(Task objective)
Take every entry below and copy it out word for word.

(Data for analysis)

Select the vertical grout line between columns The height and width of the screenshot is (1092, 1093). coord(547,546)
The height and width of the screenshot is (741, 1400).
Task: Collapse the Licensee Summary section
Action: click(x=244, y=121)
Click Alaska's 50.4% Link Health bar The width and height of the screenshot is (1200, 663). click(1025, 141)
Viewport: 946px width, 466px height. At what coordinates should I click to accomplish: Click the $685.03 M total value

(Response to the exercise)
Select the vertical grout line between columns The height and width of the screenshot is (1092, 1093). coord(547,546)
The height and width of the screenshot is (741, 1400).
Task: Collapse the Licensee Summary section
Action: click(x=244, y=121)
Click Alaska's 50.4% Link Health bar The width and height of the screenshot is (1200, 663). click(1025, 141)
Viewport: 946px width, 466px height. At what coordinates should I click to accomplish: Click the $685.03 M total value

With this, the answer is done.